*QUOTED PASSAGE*:

On floating, raising, and being

The distribution of floating quantifiers (FQs) has formed an important diagnostic for intermediate subject positions. Sportiche (1988) proposes that FQs are generated together with the subject and can then be stranded when the subject is moved. However, it is not the case that FQs can occupy any position that we expect the subject to have passed through. For example, FQs are not allowed immediately after the auxiliary being in a progressive passive sentence (see Harwood, 2011; Bošković, 2013; and references therein):

(1) We could (✓all) have (✓all) been (✓all) being (*all) punished (*all) for our crimes (*all). (based on Harwood, 2011)

Previous work has proposed to account for this pattern by requiring that FQs adjoin to the subject only after a certain point in the derivation. For example, for Bošković (2004), FQs cannot be adjoined to an argument in its theta-position; for Harwood (2011), an FQ cannot be adjoined until the end of the construction of a phase. Once the FQ has adjoined to the subject, it can be stranded in any higher position that the subject moves through. These approaches therefore predict a bifurcation, where FQs can appear above a certain point, but not below it.

Not discussed in this context, however, are cases of passives of ECM verbs, which function as subject-raising predicates. In these cases, FQs are rejected after being in the higher clause, but are allowed in the lower nonfinite embedding:

(2) The students are (✓all) being (*all) {expected/predicted} to (✓all) finish their dissertations in time.

One complication affecting examples such as (2) is that some speakers judge progressives of ECM passives and raising predicates more generally as marked. However, naturally occurring examples show that such constructions are possible and that they are indeed raising constructions, as diagnosed by idiom chunk interpretation:

(3) “And of course the shit could hit the fan at any time - but the shit is being predicted to hit the fan constantly and has been for years.” (naturally occurring example from http://www.davidicke.com/forum/showthread.php?p=1060803118)

Example (2) is an important data point for analyses of FQ. The distribution of FQ in (2) is unexpected under a view where, once an FQ is merged, it can be stranded in any higher intermediate position. The inability of FQs to follow being in (1–2) therefore must be due to an independent ban on FQ in this post-being position. Assuming the basic stranding approach to FQ (Sportiche, 1988), we learn that this position is special in that either (a) the subject does not land in an intermediate position immediately following being or (b) FQs are not allowed to be stranded there.

References:

Bošković, Željko. 2004. Be careful where you float your quantifiers. Natural Language and Linguistic Theory 22. 681–742.

Bošković, Željko. 2013. Now I’m a phase, now I’m not a phase: On the variability of phases with extraction and ellipsis. Linguistic Inquiry 45:1.

Harwood, Will. 2011. There are several positions available: English intermediate subject positions. Proceedings of ConSOLE XIX.

Sportiche, Dominique. 1988. A theory of floating quantifiers and its corollaries for constituent structure. Linguistic Inquiry 19. 425–449.

*THE PROBLEM*:
From the passage on floating quantifiers, extract the text verbatim from "Example (2) is" up to and including "Theory 22. 681–742.".

(Pixel coordinate grounding data)
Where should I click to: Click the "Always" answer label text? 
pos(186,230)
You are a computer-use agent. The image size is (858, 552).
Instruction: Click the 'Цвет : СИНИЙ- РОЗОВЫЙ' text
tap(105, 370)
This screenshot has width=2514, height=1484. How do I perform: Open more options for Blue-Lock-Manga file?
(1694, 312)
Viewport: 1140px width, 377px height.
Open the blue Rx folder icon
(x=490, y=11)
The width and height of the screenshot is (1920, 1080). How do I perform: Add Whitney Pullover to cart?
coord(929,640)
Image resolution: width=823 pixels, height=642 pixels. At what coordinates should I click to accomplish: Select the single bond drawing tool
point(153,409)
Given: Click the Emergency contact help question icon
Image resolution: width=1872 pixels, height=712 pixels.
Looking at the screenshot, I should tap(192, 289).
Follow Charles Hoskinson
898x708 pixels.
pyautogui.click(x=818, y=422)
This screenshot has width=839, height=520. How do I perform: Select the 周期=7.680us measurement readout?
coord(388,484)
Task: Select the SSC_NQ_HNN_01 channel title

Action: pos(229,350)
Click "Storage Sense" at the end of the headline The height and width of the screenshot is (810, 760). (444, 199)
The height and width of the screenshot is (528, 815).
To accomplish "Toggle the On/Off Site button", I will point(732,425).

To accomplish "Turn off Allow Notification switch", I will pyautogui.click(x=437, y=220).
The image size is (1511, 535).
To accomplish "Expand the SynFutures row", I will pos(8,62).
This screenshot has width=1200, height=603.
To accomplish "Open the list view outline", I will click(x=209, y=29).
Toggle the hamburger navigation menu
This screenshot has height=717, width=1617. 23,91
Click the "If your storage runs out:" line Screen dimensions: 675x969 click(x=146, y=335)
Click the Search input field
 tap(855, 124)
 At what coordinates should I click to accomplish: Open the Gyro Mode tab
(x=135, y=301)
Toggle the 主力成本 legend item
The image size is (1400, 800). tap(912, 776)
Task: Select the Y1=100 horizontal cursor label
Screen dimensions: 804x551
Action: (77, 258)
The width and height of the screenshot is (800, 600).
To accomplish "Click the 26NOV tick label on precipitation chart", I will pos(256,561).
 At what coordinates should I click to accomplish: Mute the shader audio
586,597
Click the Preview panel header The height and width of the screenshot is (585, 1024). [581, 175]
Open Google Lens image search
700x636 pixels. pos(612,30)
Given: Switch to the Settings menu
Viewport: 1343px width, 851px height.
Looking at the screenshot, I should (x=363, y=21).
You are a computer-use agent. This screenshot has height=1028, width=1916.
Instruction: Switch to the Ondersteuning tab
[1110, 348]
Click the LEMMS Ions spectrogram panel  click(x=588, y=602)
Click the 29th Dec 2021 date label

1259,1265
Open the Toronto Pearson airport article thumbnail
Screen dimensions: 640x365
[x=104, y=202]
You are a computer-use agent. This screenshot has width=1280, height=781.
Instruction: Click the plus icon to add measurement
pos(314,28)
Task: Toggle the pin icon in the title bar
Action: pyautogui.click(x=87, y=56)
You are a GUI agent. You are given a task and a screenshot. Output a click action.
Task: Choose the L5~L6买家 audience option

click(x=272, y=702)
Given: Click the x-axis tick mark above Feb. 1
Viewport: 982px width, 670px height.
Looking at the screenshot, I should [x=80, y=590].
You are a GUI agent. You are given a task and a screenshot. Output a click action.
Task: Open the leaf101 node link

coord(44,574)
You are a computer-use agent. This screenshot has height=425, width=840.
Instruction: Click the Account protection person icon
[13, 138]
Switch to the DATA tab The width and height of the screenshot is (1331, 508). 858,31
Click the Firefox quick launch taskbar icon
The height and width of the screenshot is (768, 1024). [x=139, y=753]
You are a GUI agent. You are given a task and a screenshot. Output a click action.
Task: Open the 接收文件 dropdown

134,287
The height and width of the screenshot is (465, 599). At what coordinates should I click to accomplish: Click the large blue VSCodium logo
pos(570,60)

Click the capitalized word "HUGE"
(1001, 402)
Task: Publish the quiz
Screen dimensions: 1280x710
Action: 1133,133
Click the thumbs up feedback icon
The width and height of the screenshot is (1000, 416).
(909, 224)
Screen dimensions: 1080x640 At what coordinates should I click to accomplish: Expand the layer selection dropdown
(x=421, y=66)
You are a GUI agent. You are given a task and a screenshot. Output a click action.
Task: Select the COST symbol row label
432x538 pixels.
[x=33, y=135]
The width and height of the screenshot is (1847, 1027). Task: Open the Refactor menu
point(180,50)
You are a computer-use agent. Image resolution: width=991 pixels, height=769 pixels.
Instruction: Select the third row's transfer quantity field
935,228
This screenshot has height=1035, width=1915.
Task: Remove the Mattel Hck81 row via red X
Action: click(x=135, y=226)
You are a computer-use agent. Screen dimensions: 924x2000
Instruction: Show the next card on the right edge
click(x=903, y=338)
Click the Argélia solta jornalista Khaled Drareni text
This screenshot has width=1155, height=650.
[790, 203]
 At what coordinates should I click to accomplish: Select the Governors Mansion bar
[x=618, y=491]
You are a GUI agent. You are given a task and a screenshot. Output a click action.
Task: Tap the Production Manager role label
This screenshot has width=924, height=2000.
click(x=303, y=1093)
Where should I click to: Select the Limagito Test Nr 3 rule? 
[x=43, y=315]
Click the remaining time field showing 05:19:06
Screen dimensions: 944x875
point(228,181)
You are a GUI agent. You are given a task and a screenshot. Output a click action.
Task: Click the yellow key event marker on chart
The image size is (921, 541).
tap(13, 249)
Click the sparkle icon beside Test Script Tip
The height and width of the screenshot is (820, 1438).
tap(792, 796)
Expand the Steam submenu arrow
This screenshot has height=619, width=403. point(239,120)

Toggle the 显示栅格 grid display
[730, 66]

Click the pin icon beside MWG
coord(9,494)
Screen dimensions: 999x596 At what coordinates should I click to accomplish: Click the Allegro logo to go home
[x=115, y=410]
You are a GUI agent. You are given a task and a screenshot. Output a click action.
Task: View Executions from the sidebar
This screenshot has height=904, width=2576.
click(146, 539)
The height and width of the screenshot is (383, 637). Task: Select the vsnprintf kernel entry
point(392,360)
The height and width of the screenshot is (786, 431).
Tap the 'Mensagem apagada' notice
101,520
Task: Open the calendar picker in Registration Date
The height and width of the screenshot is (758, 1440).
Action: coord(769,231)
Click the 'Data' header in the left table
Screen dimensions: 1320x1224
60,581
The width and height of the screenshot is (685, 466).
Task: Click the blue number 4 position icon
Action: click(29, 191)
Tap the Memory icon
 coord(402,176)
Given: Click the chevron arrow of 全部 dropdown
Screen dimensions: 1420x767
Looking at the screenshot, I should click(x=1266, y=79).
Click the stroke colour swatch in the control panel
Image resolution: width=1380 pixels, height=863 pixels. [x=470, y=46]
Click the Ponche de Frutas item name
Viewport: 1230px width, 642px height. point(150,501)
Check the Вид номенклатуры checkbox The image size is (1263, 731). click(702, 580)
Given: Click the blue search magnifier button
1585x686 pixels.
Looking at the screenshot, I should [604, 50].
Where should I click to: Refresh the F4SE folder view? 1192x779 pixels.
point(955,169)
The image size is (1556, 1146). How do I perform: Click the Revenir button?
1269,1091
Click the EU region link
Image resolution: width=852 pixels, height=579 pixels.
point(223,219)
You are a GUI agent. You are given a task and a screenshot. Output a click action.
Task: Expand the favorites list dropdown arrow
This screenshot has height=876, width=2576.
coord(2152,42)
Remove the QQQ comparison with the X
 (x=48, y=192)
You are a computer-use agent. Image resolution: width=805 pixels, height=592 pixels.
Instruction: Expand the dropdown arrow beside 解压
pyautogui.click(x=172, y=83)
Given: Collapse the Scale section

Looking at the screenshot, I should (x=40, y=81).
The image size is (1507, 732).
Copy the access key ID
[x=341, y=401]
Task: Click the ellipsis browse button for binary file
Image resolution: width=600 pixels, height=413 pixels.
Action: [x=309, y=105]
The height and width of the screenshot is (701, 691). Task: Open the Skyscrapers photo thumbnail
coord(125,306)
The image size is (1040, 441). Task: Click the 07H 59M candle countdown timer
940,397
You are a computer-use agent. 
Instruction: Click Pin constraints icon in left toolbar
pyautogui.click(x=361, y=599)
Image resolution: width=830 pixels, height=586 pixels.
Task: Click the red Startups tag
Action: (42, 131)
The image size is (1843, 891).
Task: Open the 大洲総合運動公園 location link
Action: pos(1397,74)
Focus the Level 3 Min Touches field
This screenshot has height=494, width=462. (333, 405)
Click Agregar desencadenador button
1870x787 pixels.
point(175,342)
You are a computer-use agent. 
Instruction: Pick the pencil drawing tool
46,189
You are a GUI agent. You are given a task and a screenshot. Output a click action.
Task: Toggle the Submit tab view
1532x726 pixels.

*SOLUTION TO THIS PROBLEM*:
Example (2) is an important data point for analyses of FQ. The distribution of FQ in (2) is unexpected under a view where, once an FQ is merged, it can be stranded in any higher intermediate position. The inability of FQs to follow being in (1–2) therefore must be due to an independent ban on FQ in this post-being position. Assuming the basic stranding approach to FQ (Sportiche, 1988), we learn that this position is special in that either (a) the subject does not land in an intermediate position immediately following being or (b) FQs are not allowed to be stranded there.

References:

Bošković, Željko. 2004. Be careful where you float your quantifiers. Natural Language and Linguistic Theory 22. 681–742.